Ávila acoge la presentación de la biografía de la Beata Lucila González, natural de San Esteban del Valle

El próximo lunes 28 de abril, a las 20 horas, el Episcopio acogerá la presentación del libro sobre la vida de la Beata Lucila González María de Jesús. Una obra colectiva, escrita por Thomas Baumert, Jorge Martín y Mónica Martín, y cuyo prólogo ha sido escrito por el Obispo de Ávila, Jesús García Burillo, quien participará en esta presentación.

QUIÉN ES LA BEATA LUCILA


El 28 de octubre de 2007 el papa Benedicto XVI beatificaba a 498 mártires de la Guerra Civil española. Una de las congregaciones más representadas en aquel grupo de víctimas por la Fe fueron las Adoratrices Esclavas del Santísimo Sacramento y de la Caridad: veintitrés hermanas fueron beatificadas en aquel momento.


Esta biografía viene a presentar al público la vida singularmente extraordinaria de una de estas religiosas, la hermana Lucila González María de Jesús, abulense natural de San Esteban del Valle. Lucila destacó por su humildad y por recibir la gracia de comunicaciones divinas, siendo considerada ya en vida por sus compañeras un crisol de virtud y una presencia tan edificante, que, tras su martirio, fue elegida para encabezar la causa de beatificación de las Adoratrices.


El texto relata la vida de Lucila desde su infancia y juventud en San Esteban del Valle, pasando por sus primeros -frustrados- intentos de acceder a la vida consagrada en las Reparadoras de Ávila y Madrid, su Noviciado en las Adoratrices de Guadalajara y su profesión perpetua en Alcalá de Henares a pocos días de estallar la Guerra Civil.

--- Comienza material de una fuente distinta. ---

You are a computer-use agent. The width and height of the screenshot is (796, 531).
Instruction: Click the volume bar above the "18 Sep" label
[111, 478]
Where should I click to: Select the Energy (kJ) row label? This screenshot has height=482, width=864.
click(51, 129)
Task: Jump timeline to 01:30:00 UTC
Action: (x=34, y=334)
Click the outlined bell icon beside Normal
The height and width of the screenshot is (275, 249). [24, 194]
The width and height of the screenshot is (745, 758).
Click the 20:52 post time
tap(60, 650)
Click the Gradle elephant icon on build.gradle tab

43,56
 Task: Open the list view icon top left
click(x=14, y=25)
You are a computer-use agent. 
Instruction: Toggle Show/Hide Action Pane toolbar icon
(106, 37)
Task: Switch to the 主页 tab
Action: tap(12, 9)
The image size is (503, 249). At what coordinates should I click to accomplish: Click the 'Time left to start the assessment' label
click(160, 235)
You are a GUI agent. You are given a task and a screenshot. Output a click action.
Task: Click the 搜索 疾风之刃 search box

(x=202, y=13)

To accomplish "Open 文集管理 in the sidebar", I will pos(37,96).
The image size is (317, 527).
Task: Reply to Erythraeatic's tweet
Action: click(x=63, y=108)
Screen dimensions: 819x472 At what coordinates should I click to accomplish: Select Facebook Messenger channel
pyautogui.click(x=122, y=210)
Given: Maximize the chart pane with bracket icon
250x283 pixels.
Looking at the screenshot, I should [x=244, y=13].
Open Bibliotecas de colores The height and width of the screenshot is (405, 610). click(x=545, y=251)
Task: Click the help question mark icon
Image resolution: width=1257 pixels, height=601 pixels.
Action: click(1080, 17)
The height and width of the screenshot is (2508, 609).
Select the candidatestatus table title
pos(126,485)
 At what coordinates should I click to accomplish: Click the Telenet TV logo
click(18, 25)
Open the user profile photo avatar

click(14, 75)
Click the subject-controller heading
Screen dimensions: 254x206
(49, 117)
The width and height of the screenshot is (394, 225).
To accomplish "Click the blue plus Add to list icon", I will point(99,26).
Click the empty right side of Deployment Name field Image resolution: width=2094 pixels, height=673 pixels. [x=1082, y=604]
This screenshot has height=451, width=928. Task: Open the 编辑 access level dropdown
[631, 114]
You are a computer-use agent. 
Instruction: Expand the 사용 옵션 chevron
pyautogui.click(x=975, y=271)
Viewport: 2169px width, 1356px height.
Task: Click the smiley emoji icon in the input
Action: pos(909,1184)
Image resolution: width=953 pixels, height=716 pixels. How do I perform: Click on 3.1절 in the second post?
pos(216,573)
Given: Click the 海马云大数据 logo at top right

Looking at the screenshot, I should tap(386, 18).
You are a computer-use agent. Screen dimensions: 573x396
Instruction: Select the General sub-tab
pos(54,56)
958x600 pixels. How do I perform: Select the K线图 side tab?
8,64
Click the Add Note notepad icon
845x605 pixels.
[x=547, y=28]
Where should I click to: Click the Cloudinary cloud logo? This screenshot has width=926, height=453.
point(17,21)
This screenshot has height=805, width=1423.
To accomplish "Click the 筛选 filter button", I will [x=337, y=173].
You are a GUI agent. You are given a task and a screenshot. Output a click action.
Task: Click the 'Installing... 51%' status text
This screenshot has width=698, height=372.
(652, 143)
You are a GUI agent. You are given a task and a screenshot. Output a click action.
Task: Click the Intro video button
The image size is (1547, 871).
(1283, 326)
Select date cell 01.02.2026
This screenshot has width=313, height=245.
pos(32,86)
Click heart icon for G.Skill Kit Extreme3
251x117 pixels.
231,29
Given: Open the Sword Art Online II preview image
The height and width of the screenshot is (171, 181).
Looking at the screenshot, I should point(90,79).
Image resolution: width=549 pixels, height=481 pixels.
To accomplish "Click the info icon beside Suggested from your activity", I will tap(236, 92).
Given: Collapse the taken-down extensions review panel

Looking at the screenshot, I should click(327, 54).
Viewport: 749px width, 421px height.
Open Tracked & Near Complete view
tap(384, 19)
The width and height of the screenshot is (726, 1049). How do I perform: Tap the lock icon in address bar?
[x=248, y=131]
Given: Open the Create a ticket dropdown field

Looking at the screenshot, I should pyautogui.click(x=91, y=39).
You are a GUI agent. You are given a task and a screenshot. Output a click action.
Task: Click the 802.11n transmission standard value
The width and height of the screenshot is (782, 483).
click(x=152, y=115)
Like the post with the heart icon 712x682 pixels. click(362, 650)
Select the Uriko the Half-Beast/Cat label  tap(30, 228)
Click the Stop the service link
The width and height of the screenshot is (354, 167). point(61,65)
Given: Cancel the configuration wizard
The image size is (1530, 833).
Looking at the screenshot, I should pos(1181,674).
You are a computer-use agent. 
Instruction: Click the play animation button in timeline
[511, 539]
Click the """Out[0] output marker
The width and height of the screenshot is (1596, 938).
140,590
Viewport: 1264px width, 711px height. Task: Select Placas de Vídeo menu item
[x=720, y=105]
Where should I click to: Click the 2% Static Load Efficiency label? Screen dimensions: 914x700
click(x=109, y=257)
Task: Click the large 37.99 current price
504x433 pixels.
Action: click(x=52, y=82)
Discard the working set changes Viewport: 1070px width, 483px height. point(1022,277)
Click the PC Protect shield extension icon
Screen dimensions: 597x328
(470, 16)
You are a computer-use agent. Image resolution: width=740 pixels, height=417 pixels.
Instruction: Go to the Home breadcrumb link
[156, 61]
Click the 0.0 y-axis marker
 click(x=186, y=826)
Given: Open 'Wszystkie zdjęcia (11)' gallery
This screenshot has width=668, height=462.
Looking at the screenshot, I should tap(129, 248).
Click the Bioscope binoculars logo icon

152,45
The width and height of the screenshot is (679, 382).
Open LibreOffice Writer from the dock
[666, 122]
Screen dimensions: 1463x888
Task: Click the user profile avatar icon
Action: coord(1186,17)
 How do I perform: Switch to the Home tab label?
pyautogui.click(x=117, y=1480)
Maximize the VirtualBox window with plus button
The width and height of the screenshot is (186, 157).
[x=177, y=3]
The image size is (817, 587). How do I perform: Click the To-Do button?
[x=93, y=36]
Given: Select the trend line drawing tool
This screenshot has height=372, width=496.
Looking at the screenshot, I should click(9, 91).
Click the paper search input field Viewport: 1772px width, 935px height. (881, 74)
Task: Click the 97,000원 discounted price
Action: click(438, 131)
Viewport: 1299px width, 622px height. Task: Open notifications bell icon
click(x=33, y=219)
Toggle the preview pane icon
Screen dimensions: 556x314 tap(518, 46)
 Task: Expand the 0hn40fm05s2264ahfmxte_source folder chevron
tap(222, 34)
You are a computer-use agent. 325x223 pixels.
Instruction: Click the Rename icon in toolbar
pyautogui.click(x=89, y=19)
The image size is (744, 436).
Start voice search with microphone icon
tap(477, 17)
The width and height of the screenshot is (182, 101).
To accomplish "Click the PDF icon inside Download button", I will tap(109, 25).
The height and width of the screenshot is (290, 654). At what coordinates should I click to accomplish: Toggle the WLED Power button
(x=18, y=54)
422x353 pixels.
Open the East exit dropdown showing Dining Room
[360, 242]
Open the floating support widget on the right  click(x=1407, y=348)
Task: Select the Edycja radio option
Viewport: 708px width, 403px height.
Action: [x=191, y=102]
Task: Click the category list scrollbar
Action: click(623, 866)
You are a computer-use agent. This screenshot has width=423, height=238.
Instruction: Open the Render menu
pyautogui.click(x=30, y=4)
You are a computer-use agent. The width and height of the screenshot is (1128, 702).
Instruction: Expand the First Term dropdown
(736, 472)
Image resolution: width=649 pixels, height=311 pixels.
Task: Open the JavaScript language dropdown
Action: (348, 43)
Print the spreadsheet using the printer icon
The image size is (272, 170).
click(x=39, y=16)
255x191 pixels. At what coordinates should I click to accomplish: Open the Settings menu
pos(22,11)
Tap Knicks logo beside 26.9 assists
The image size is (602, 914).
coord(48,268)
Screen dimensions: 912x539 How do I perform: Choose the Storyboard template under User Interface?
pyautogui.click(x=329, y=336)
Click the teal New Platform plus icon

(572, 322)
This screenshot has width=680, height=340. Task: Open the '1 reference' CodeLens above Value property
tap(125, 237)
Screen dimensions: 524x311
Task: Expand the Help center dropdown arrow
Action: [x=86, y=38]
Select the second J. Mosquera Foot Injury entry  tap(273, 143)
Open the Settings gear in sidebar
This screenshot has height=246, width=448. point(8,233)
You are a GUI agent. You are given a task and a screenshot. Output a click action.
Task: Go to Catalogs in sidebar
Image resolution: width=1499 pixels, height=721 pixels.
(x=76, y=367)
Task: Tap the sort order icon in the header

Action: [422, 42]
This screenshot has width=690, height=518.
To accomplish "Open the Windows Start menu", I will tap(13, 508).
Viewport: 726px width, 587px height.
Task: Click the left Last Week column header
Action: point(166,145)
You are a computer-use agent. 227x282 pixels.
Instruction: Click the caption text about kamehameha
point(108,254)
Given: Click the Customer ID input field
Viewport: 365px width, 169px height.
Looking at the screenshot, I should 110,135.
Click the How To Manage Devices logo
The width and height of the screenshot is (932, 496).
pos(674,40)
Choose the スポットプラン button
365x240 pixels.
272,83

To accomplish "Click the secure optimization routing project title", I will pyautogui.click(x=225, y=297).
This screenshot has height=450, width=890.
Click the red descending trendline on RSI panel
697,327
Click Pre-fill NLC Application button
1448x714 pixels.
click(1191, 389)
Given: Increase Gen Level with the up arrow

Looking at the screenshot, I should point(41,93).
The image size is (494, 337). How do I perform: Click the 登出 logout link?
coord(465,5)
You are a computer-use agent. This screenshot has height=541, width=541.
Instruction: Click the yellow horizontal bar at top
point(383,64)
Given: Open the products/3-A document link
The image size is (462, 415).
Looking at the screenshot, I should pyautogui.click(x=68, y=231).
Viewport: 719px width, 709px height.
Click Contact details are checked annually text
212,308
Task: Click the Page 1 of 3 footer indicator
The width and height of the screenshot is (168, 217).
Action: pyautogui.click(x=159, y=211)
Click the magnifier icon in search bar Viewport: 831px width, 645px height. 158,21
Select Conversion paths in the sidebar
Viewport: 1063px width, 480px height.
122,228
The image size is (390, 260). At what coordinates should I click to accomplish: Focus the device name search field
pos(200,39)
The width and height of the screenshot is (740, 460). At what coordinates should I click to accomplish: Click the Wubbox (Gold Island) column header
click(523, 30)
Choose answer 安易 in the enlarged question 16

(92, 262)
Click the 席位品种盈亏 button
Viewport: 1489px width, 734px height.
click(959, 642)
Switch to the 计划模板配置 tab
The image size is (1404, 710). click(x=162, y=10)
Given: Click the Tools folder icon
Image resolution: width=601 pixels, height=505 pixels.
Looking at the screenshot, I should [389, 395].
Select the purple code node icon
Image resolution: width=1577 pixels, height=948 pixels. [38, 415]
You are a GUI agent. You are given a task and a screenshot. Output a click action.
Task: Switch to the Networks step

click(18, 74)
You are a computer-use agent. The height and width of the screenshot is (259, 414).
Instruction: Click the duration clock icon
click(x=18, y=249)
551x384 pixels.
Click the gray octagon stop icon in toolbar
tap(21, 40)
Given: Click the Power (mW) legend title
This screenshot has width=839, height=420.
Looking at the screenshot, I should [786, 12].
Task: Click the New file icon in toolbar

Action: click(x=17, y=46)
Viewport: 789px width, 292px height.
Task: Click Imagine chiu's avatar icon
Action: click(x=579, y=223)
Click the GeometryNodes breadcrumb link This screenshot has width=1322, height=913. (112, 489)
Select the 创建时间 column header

Culmina en la persecución sufrida por ella y sus compañeras en el Madrid miliciano, que les hizo ganar las palmas del martirio. Tenía 28 años y había hecho hacía poco sus votos perpetuos, cuando en el mes de septiembre de 1936 se trasladó, junto con otras hermanas de Guadalajara, al refugio de Costanilla de los Ángeles, no 15. Deseaba ser mártir y lo repetía  sin cesar, alcanzando la palma del martirio al ser fusilada con las demás hermanas en la madrugada del día 10 de noviembre de l936.

 


Por primera vez se dan a conocer al público general la correspondencia conservada de Lucila en su totalidad, así como la transcripción íntegra de las anotaciones hechas por la beata acerca de las gracias y favores divinos por ellas recibidos, una rica fuente para el estudio de la mística española del siglo XX.